Sriracha hot sauce has been declared a public nuisance by the city of Irwindale, California, the San Francisco Chronicle reports. The city decided Wednesday night to take the action and give the Sriracha factory 90 days to cease the fumes coming from the production of the spicy sauce. The city took the action because it allows officials to make the changes at the factory themselves if the company does not fix the problem.
The city’s decision was made despite a report from the South Coast Air Quality Management District (AQMD) that the company was working toward rectifying the situation. The attorney for Sriracha’s owner Huy Fong Foods, Inc., John Tate, said Huy Fong was trying to find a long-term solution before June 1. Tate said the decision to file a public nuisance claim was “the city flexing its muscle and thumbing Huy Fong in the eye.”
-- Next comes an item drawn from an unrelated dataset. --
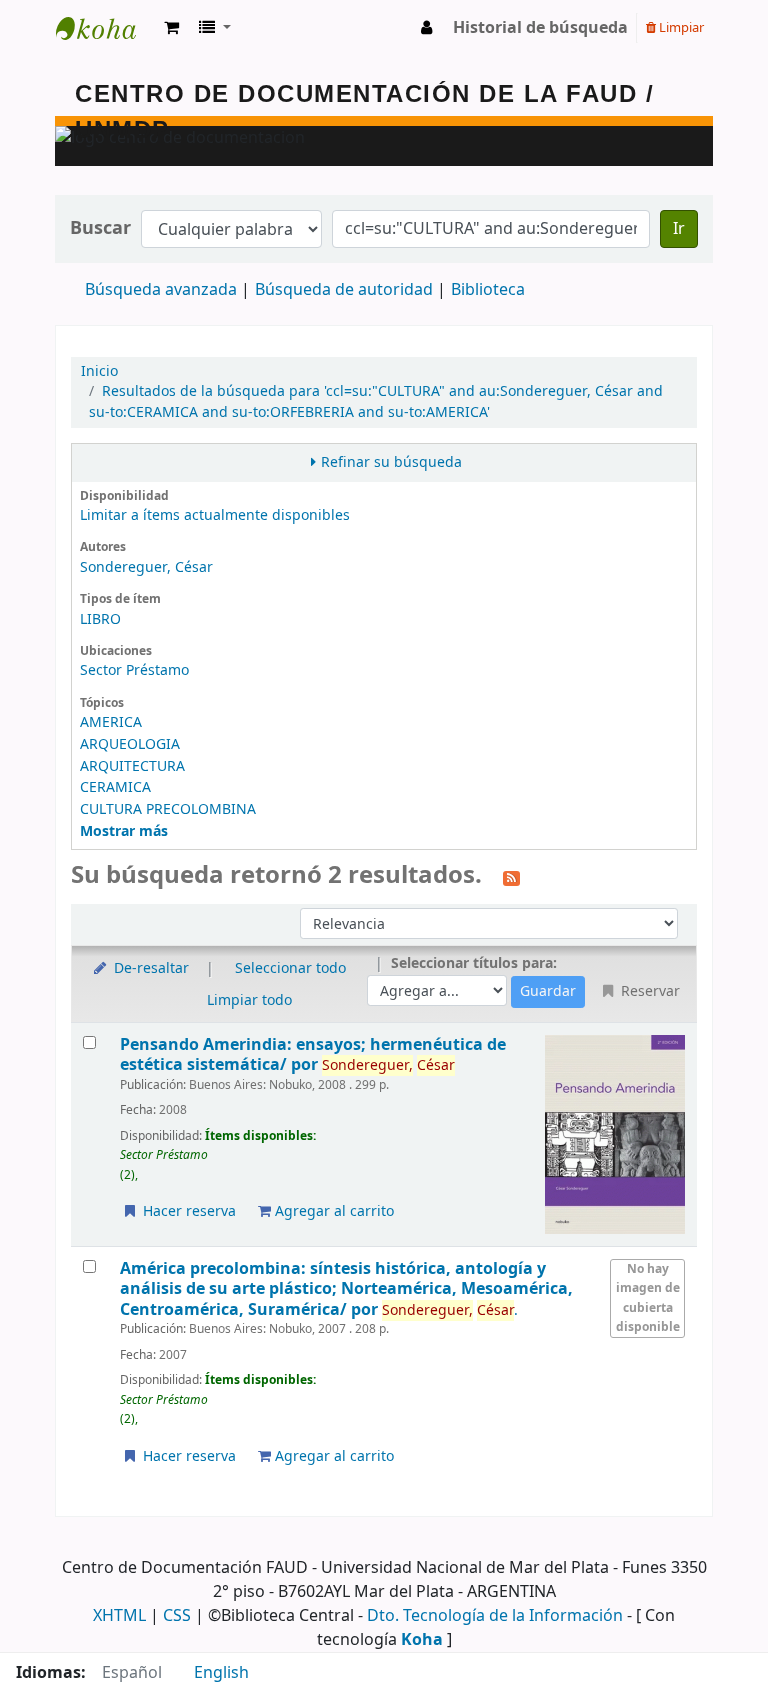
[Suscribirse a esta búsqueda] (511, 877)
The battle was joined last October, when Irwindale sued Huy Fong Foods, asking for the company to halt production of the sauce. The city claimed residents near the factory had been upset because the fumes from the grinding of red hot chili peppers were causing headaches, coughing fits, and hurting their eyes.
By November, a judge ordered Huy Fong to stop producing the smell that disturbed the residents, but it was ineffectual because the pepper-grinding season had ended in October.
Huy Fong Foods, which was founded by David Tran, a Vietnamese immigrant, built a $40 million plant in Irwindale two years ago. He started his business in 1980, making his sauce in a bucket; when business soared, he built a plant in Rosemead, then moved to Irwindale.
By 2013 it was amassing $85 million in sales and employing 60 full-time workers and 200 during the pepper-grinding season.